It was the ninth over of the Indian innings in the second semi-final of World T20 against the West Indies at the Wankhede in Mumbai. Dwayne Bravo, the off-spinner with a fairly long run-up who bowls occasional fast deliveries, was running in to bowl his first over of the night. The first ball — surprise, surprise — is a slower one that Ajinkya Rahane flicks for an easy single. Second ball, a bouncer to Virat Kohli — the man who must be on not just a patch but the entire cricket field in purple — and he lets it go. Third ball is yet another bouncer as Bravo tries the double bluff but it’s called a no-ball — second bouncer above shoulder height.

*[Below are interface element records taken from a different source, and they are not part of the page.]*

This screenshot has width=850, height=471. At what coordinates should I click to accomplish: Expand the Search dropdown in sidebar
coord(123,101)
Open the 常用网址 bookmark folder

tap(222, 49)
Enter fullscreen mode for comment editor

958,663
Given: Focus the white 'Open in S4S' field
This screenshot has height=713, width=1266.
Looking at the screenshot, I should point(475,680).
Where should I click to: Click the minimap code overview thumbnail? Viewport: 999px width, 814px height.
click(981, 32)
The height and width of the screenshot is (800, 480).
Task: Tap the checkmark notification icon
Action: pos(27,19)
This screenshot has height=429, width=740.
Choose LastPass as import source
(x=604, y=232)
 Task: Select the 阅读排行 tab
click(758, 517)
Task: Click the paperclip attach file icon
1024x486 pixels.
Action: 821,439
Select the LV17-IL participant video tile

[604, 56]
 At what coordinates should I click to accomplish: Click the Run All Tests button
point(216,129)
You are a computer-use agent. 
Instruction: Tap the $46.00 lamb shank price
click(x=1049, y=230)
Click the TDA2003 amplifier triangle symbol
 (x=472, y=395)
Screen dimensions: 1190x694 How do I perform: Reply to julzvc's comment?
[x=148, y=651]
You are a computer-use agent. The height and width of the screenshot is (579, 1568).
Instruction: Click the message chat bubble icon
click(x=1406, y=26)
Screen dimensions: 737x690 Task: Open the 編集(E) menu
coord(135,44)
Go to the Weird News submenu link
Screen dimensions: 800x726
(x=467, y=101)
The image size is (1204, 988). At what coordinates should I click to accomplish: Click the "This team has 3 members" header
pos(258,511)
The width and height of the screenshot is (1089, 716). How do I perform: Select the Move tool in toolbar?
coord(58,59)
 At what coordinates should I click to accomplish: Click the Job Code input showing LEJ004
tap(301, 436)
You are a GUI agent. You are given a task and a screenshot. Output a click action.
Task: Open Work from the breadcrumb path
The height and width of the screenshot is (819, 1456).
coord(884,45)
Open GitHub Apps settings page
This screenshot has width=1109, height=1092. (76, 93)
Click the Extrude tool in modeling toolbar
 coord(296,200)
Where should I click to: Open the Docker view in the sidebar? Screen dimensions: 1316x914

Free-hit then and predictably, Bravo bowls a slower one that Kohli completely misses. And what’s more, he is halfway down the track not knowing where the ball is as the ‘keeper rolls it towards the stumps and it misses by a whisker. Kohli tries to scamper back to the crease as Bravo throws to run him out again but misses from three yards! Cue — mayhem, wry smiles and hands-on-heads from the players. As if this was not enough, Kohli gets a thick outside edge off the next ball that goes just wide of short third man for a streaky four.
Entertainment. Madness. Pure fun. Twenty20 style!
That over was just one of many instances on the night in Wankhede where the action was so compelling that it made for terrific viewing — irrespective of where your allegiances lay. Of course, for fans of the Indian cricket team the end-result would have been a bitter pill to swallow. But if the reaction from the Wankhede crowd was anything to go by — Firstpost’s Jigar Mehta was on hand to witness a standing ovation for the celebrating West Indies side — then it’s safe to say the fans knew the better side won the match.
In the aftermath, the reasons for India’s defeat will be discussed, debated and written about threadbare. Was 192 ever going to be enough on the Wankhede pitch? Did Rahane bat too slow, for too long or was it a solid foundation that India have lacked so far in this tournament? Why did Hardik Pandya get to bowl his full quota of overs when Ravichandran Ashwin bowled just two? Can Virat Kohli walk on water?
Questions like these, as part of the analytical discourse, must be asked and answered.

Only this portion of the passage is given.